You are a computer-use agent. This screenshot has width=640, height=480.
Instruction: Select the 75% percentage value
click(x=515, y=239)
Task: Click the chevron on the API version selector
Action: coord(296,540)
* * * * * * *
Reproduce the listing above exactly, in its entirety.

ANSWER TO THIS TASK:
You are a computer-use agent. This screenshot has width=640, height=480.
Instruction: Select the 75% percentage value
click(x=515, y=239)
Task: Click the chevron on the API version selector
Action: coord(296,540)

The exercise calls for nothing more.